Presépio

Uma nação não é uma terra de ninguém que alguém, em tempos, ocupou. É uma comunidade de crenças, valores e afetos forjados lenta e profundamente ao longo dos séculos.

Lembro-me dos tempos não muito distantes em que árvores de Natal e presépios conviviam no espaço público. As primeiras, talvez com origens pagãs, com cunho mais secular; os segundos, evocativos do significado cristão da data, mais carregados religiosamente. A convivência parece agora difícil. O presépio não apareceu junto da árvore de Natal no Parlamento, nem na Reitoria da minha Universidade, nem, julgo, em qualquer edifício público. Portugal é um estado laico, argumenta-se. Portugal é agora uma sociedade multicultural que acolhe muitos não-cristãos, reforçam outros. Mas, então, pergunto, porquê comemorar sequer o Natal? Porquê os feriados oficiais? O que acharão que se está a comemorar? Será apenas uma questão de tradição, uma tradição arcaica que o tempo tornou anacrónica?
Não tenho a graça da Fé. Ser agnóstico, contudo, não me impede de reconhecer quanto a nossa civilização, o que somos, o que acreditamos, o que consideramos natural e justo, moral ou imoral, está imbuído dos valores do Cristianismo – um ponto que o historiador Tom Holland tem feito com particular brilhantismo. As igrejas podem estar vazias e as vocações podem escassear, mas, sem que disso tenhamos necessariamente consciência (como não temos consciência de respirar), foi o Cristianismo que forjou os valores que ordenam a nossa vida em sociedade, desde o secularismo ao respeito pelos mais fracos, passando pela moral sexual. Tom Holland nota mesmo que todas as revoluções da era moderna – americana, francesa e russa -, ou as lutas pelos direitos cívicos – dos negros, das mulheres ou gay -, bebem na ideia profundamente cristã de que Deus está mais próximo dos fracos do que dos poderosos, de que o último será o primeiro.

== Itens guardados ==
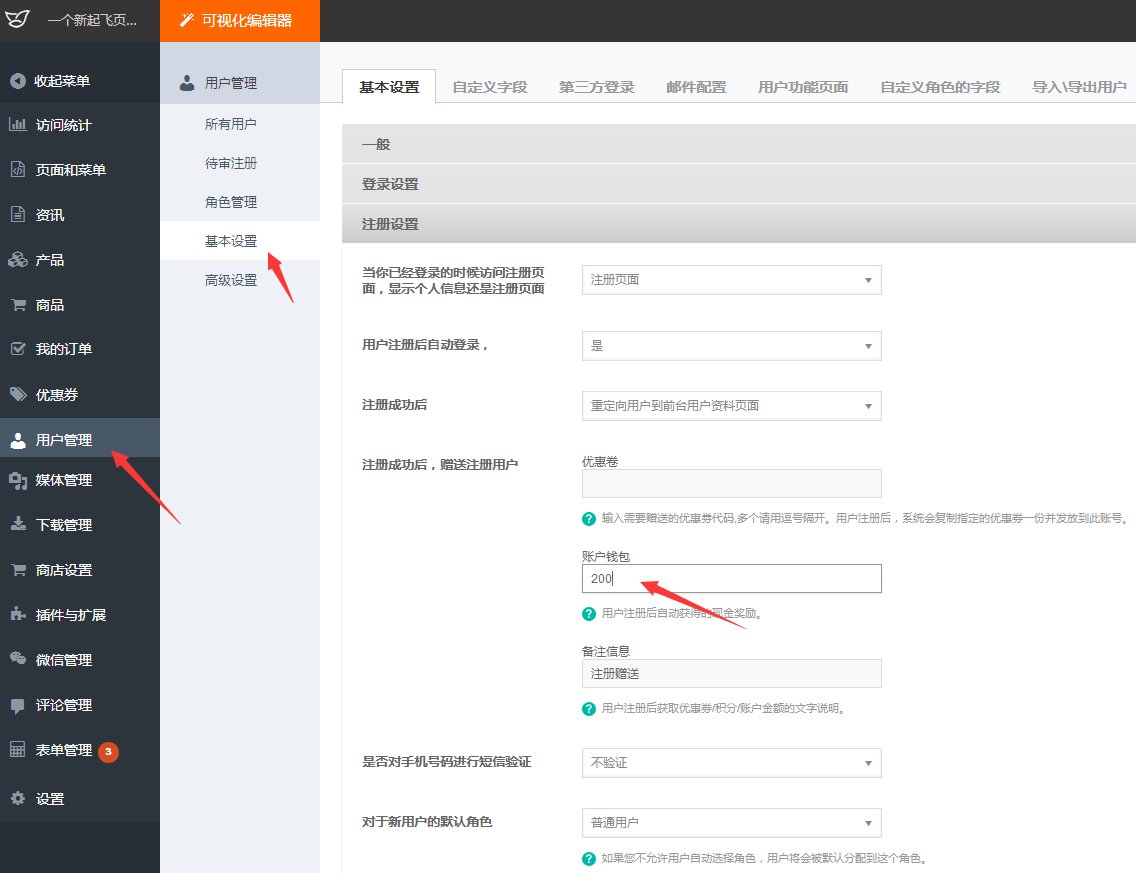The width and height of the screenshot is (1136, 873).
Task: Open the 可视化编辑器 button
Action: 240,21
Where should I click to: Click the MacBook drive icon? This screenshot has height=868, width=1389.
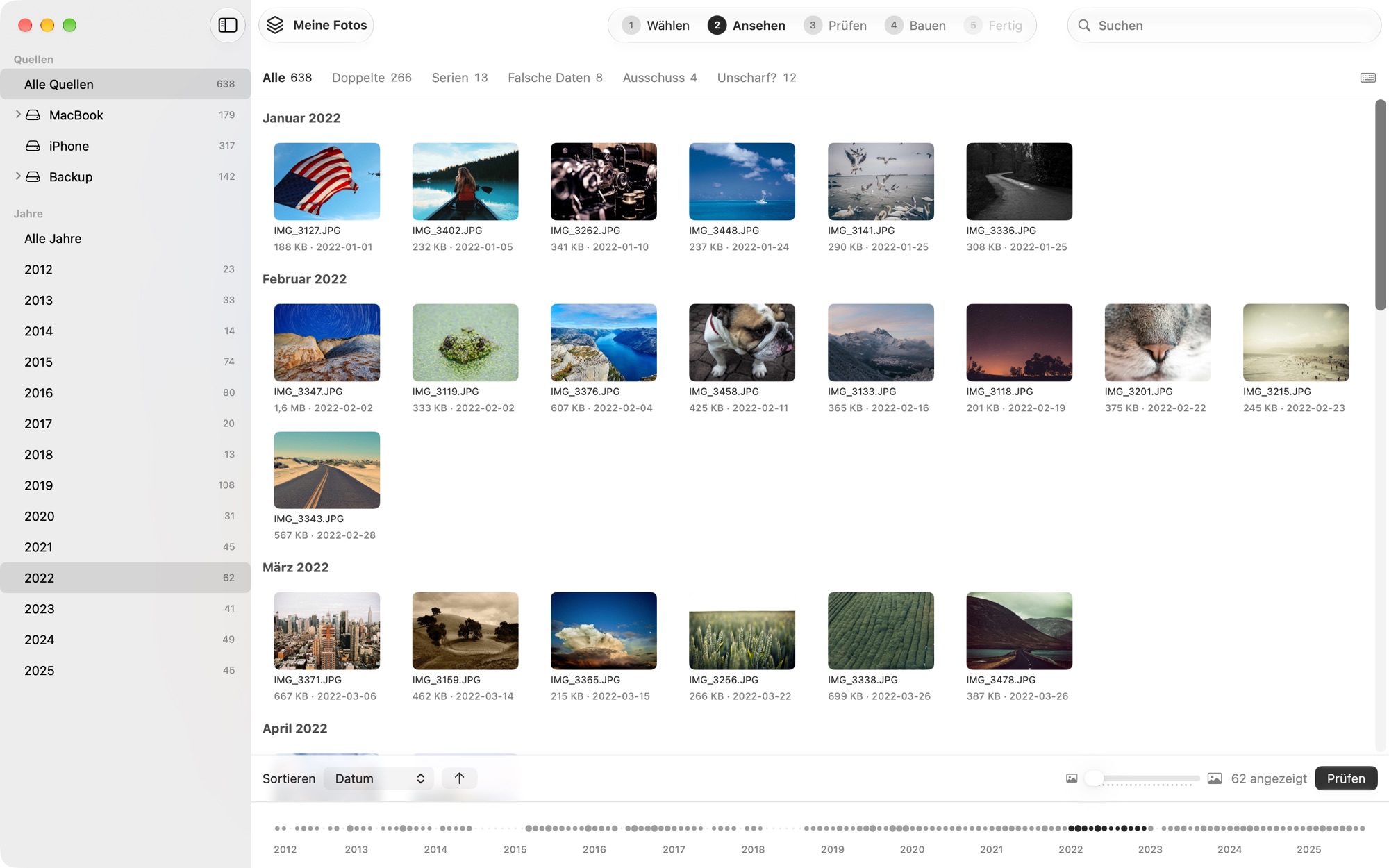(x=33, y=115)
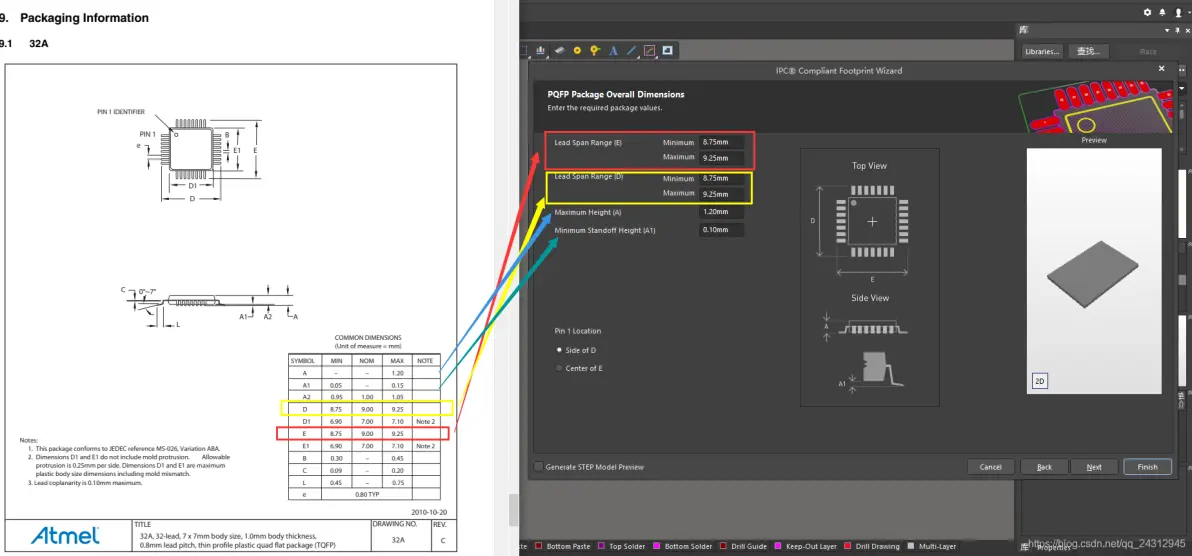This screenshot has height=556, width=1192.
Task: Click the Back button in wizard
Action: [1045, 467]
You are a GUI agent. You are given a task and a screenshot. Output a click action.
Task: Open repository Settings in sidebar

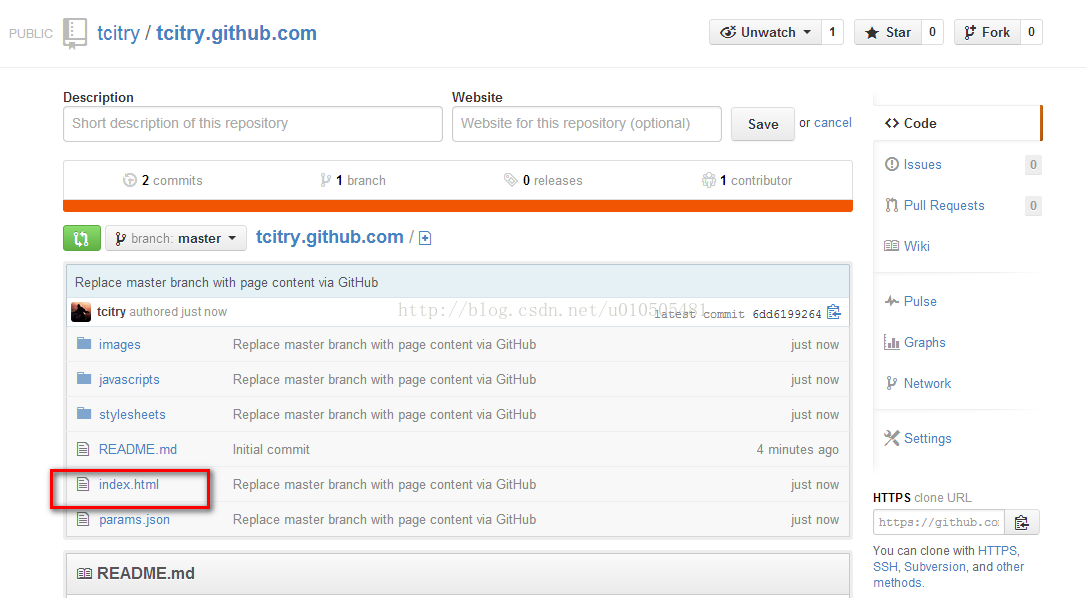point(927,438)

== Problema a resolver ==
Prossiga o texto sobre o presépio e o Natal no espaço público a partir da última frase apresentada.

== Resposta ==
As sociedades no Ocidente encontram-se, assim, recheadas de pressupostos, normas e referências cristãs. E, por isso, as suas (nossas) instituições (o conjunto de princípios escritos ou implícitos que regem a vida coletiva) não são universais. A separação entre o secular e o religioso não é universal, o conceito de que todos os seres humanos têm direitos naturais não é universal, a ideia de liberdade e de livre arbítrio não é universal, a ideia de igualdade entre homens e mulheres não é universal, a separação entre a igreja e o estado não é universal, a ideia de que todas as religiões são iguais não é universal, (como o massacre do Charlie Hedbo ocorrido há precisamente 10 anos nos recorda). Pensar o contrário, nota Holland, é prova de quão cristãos somos.
Uma nação não é uma terra de ninguém que alguém, em tempos, ocupou. É uma comunidade de crenças, valores e afetos forjados lenta e profundamente ao longo dos séculos. A nossa reflete muitas influências, certamente, mas foi forjada principalmente pelo Cristianismo. Quando se renega esta referência renegamo-nos. E os outros? Aqueles que convidamos para a nossa casa e que não comungam desta mundivisão, pois ela não é universal nem naturalmente partilhada por todos? O que quem acolhe deve esperar é respeito e aceitação das regras e crenças da casa hospitaleira. O que não parece razoável é ser-se convidado e querer comportar-se na casa de terceiros como se da nossa se tratasse. Quando isso não é possível porque representa uma distorção implausível da religião ou valores dos convidados, mais vale manter as portas fechadas.